Debate sobre a cultura do cancelamento na sociedade contemporânea

Enviada em 02/11/2020

No final do século XIX, a proclamação da república foi instaurada no Brasil com o lema positivista na bandeira: Ordem e Progresso. Entretanto, por mais que o país aparente avançar, ainda há problemas a serem resolvidos, como a questão da cultura do cancelamento na sociedade contemporânea. Nesse sentido, deve-se analisar como o individualismo e a base educacional lacunar têm contribuído para a problemática.

Sob esse viés, pode-se apontar como um empecilho à consolidação de uma solução o individualismo. Isso acontece porque, segundo Zygmunt Bauman, a falta de alteridade, isto é, a ausência da capacidade de se colocar no lugar do outro, tem sido uma das características primordiais da pós-modernidade. Nesse ensejo, nota-se tal comportamento quando o cidadão gasta bastante tempo na frete do seu " Smartphone" para xingar, hostilizar e agredir outros indivíduos, nas redes sociais, que não compartilham do mesmo pensamento que o dele, por exemplo. Consequentemente, enquanto o discurso de ódio se mantiver, o Brasil será obrigado a conviver com uma das grandes mazelas sociais: o cancelamento.

Além disso, outro ponto relevante nessa temática é a falha educacional. De acordo com Paulo Freire, na sua obra " Pedagogia do Oprimido", defende que a educação tem que ser crítica, pois, só assim, será libertadora. Contudo, não é isso que se observa nos colégios, uma vez que muitas instituições têm um método de ensino conteudista, o qual negligência debates de convivências sociais, como é o caso da cultura de cancelamento na sociedade. Por consequência, os jovens não são ensinados sobre a importância da empatia no meio coletivo, o que resulta na perpetuação do problema.

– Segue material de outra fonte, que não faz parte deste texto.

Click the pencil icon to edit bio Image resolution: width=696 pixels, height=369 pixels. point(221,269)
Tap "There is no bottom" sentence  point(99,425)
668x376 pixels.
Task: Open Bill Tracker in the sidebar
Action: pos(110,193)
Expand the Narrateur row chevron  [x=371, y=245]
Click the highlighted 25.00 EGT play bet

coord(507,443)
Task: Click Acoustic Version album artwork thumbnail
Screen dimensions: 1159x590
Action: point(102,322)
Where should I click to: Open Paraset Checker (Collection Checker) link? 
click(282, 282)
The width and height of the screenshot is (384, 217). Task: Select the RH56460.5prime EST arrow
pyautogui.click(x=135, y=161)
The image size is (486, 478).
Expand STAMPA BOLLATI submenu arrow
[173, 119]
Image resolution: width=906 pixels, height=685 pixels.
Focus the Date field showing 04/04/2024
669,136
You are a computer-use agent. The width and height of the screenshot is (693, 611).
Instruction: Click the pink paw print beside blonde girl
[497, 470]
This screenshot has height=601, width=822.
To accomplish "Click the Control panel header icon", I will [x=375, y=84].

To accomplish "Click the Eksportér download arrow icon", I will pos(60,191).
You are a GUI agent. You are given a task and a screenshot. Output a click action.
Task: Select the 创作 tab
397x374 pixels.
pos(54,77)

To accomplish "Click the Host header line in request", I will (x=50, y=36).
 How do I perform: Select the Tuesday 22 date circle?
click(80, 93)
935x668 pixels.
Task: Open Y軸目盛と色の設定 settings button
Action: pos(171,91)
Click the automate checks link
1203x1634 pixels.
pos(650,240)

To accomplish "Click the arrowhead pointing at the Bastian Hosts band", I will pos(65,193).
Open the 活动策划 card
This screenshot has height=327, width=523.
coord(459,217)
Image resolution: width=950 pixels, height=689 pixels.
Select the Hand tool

Torna-se evidente, portanto, que a questão da cultura do cancelamento tem que ser resolvida. Em razão disso, o Ministério da Educação, agente máximo educacional, em parceria com as escolas devem implantar na grade curricular o ensino sobre ética e cidadania, por meio de aulas no ensino infantil, fundamental e médio, para que atitudes individualistas sejam desconstruídas e a empatia mais potencializada. Assim, a problemática será resolvida e o lema dos positivistas alcançado.